El investigador mexicano indicó que “la fragmentación de ecosistemas es una realidad grave en diversas regiones del país, sin embargo, en otra zonas se tienen trabajos adecuados.
Tenemos que entender que no podemos crecer de forma desordenada e invadir las zonas naturales con nuevas calles, edificios, carreteras, etc., es indispensable el trabajo en concretar y respetar corredores biológicos para que los ecosistemas en tierra y en ríos como lagos se preserven. No podemos continuar afectando la salud de los ecosistemas. Al final estamos dañando nuestra propia salud”. Puntualizó que uno de los principales retos del país es la perdida de ecosistemas, pues se estima que cada año se deforestan poco más de 150 hectáreas de bosques y selvas, aspecto que provoca la fragmentación de ecosistemas, con sus consabidos riesgos para las especies que quedan atrapadas en determinadas regiones y que son víctimas del tráfico de especies, donde se tiene la participación del crimen organizado y de carteles del narcotráfico.
Según la Unión Internacional para la Conservación de la Naturaleza (IUCN, por sus siglas en inglés), están en riesgo de desaparición 37 mil 400 especies de la flora y fauna global. Acertó que es una realidad que los Objetivos de Desarrollo Sostenible (ODS) relacionados con la biodiversidad, tanto México como el resto de planeta no los cumplirán, pues se tienen muchos atrasos y se requiere incentivar a todos los actores sociales para alcanzar las metas establecidas al año 2030. “No olvidemos que la biodiversidad es uno de los cuatro ejes principales para la preservación de la vida humana”.

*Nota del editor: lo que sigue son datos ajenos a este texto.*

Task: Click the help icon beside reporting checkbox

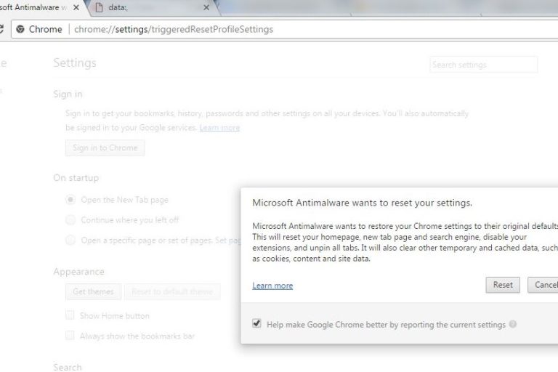Action: 513,324
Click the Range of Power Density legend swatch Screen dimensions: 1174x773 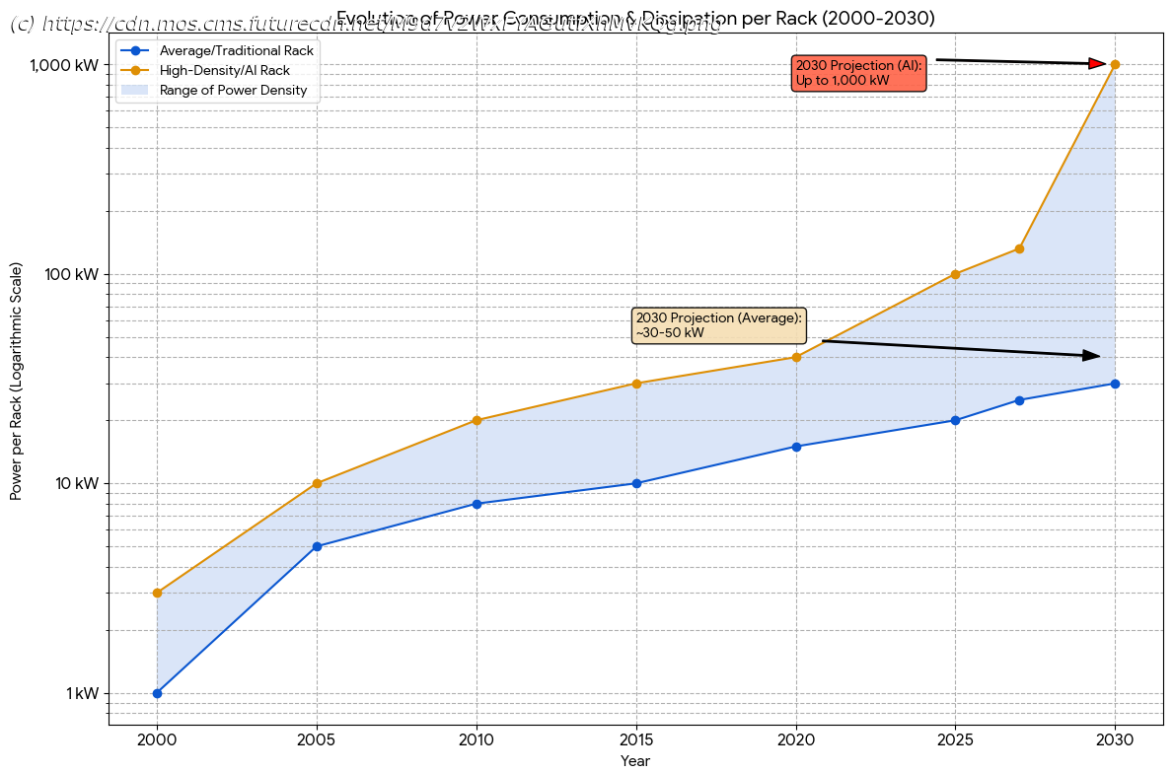click(x=134, y=90)
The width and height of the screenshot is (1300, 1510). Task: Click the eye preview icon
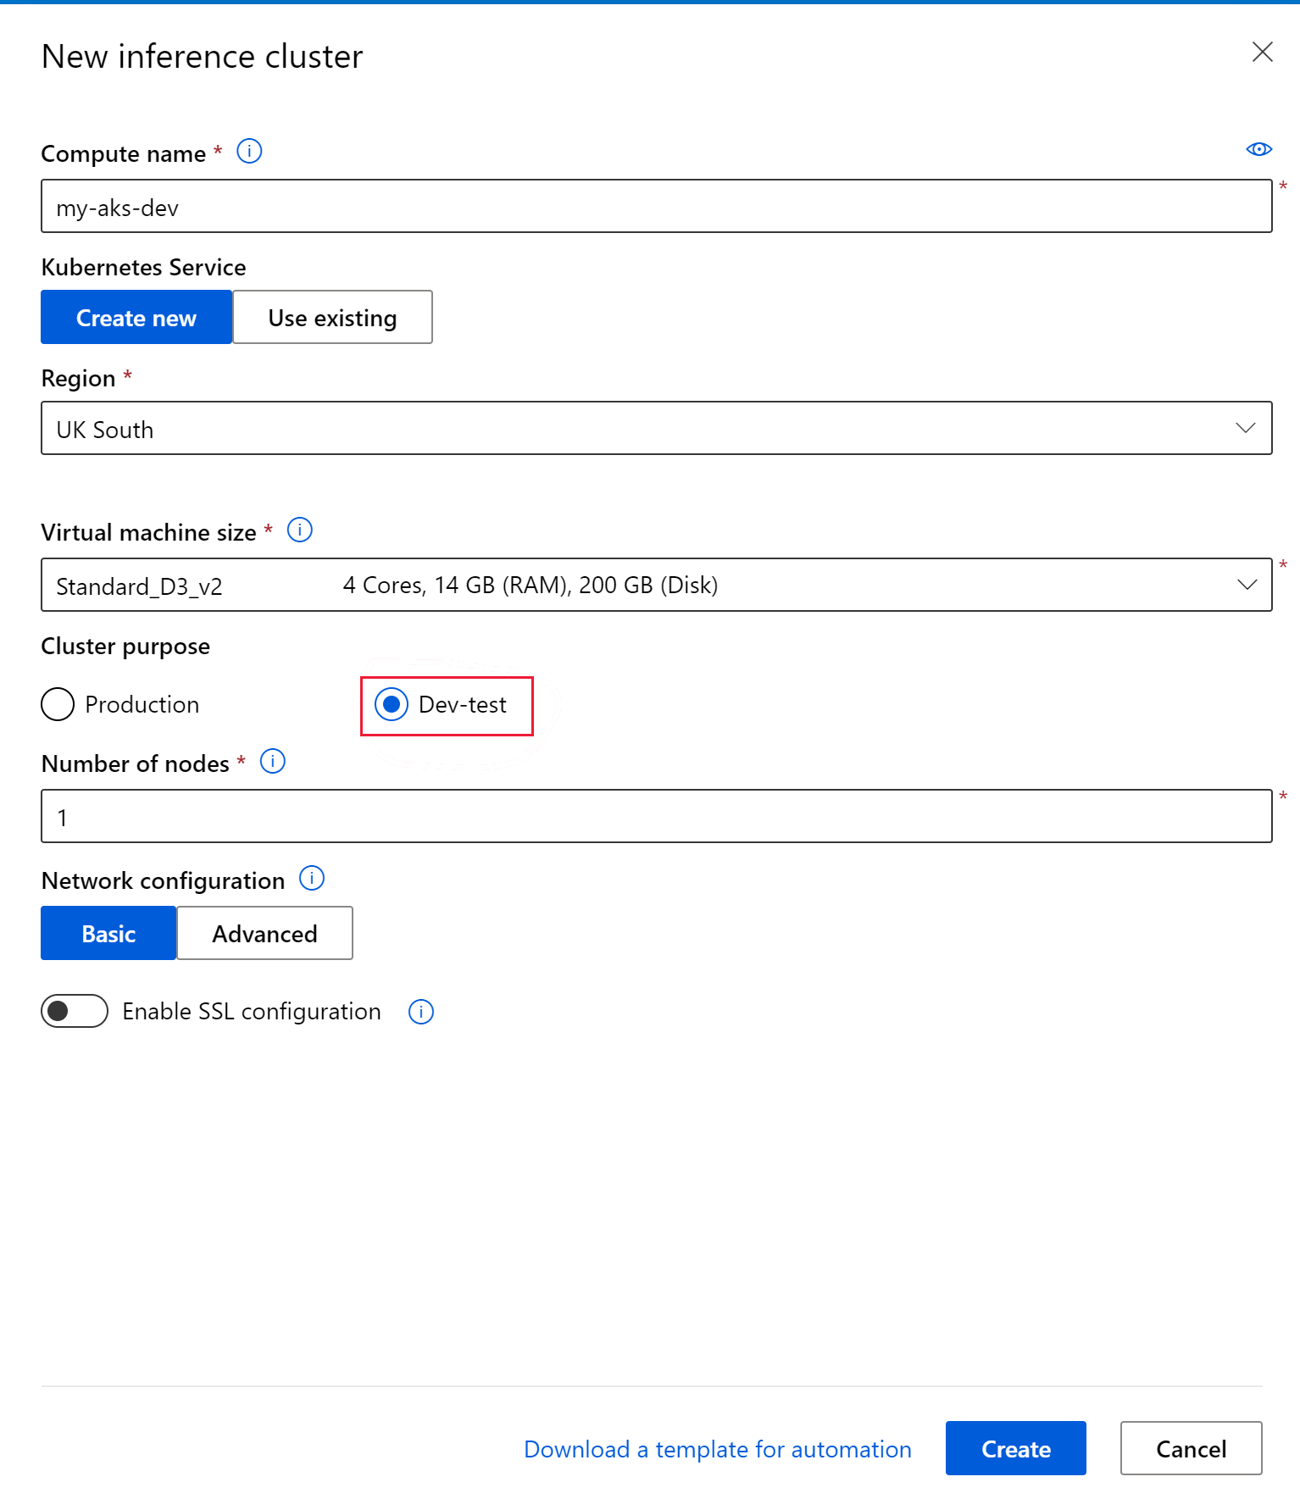click(1258, 149)
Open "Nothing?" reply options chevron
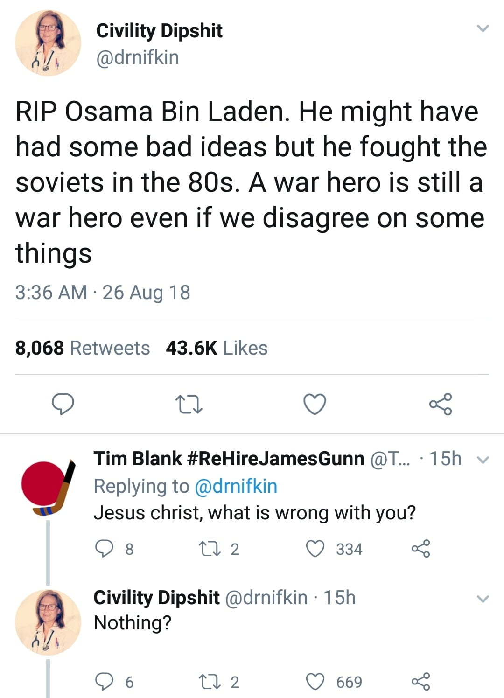This screenshot has width=504, height=698. pos(483,599)
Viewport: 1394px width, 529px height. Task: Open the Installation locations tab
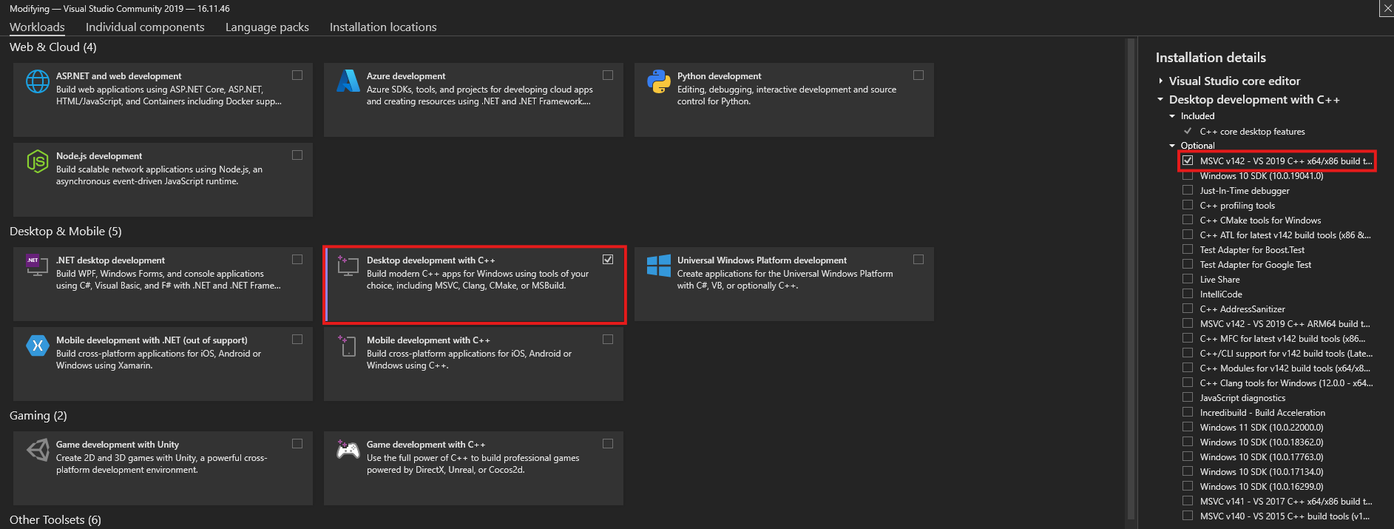tap(383, 27)

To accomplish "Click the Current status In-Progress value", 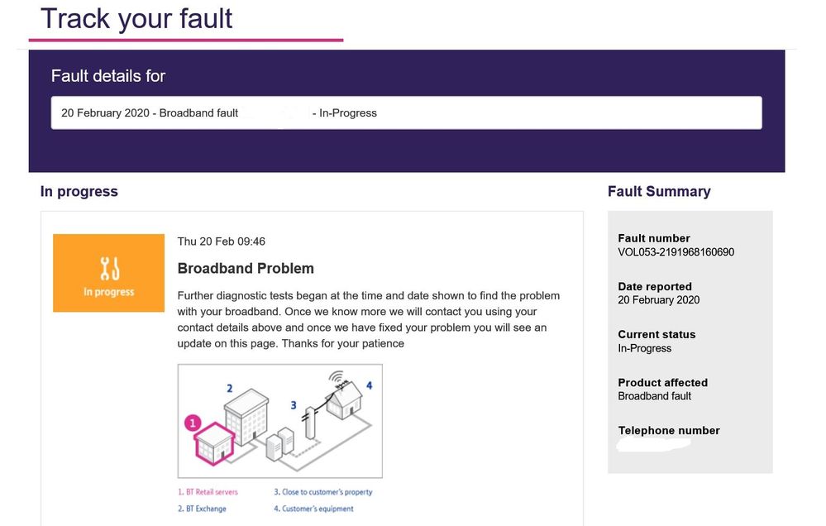I will (x=645, y=348).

ECOSISTEMAS MEXICANOS VALEN UN 3.11% DEL PIB NACIONAL
La valoración de los servicios ecosistémicos seleccionados en México, es equivalente a 3.11% del PIB nacional, considerando la información disponible, indicó el Instituto Nacional de Estadística y Geografía (INEGI). Igualmente, se detalló que el valor de los servicios de almacenamiento y secuestro de carbono corresponde a 1.64 por ciento; el de provisión a la agricultura a 1.00 por ciento; el del turismo de naturaleza a 0.22 por ciento; el de polinización a 0.20 por ciento; y el de abastecimiento de agua a hogares a 0.05 por ciento. La valoración monetaria de los servicios de almacenamiento y secuestro de carbono equivale a 1.49 por ciento y 0.15 por ciento del PIB de 2013, respectivamente.
EMISIONES CONTAMINANTES ROMPIERON RÉCORD EN 2021
En el marco del Día Mundial del Medio Ambiente, no tiene motivo de celebración de esta fecha, pues el último reporte sobre el estado del clima de la Organización Meteorológica Mundial (OMM), señala que la concentración de gases de efecto invernadero (GEIs) rompió récord durante 2021, lo cual pone en evidencia la situación alarmante respecto al cambio climático y motiva a que la ONU renueve el llamado urgente a reducir el uso de combustibles fósiles. Entre las principales actividades económicas generadoras de metano y dióxido de carbono (CO2), se encuentran las actividades de agricultura, forestería y otro uso de suelo, que generan el 24% de las emisiones de gases de efecto invernadero a nivel mundial, una de las fuentes principales de emisiones son los gases y el estiércol de animales como vacas y cerdos, catalogados como fuentes de metano.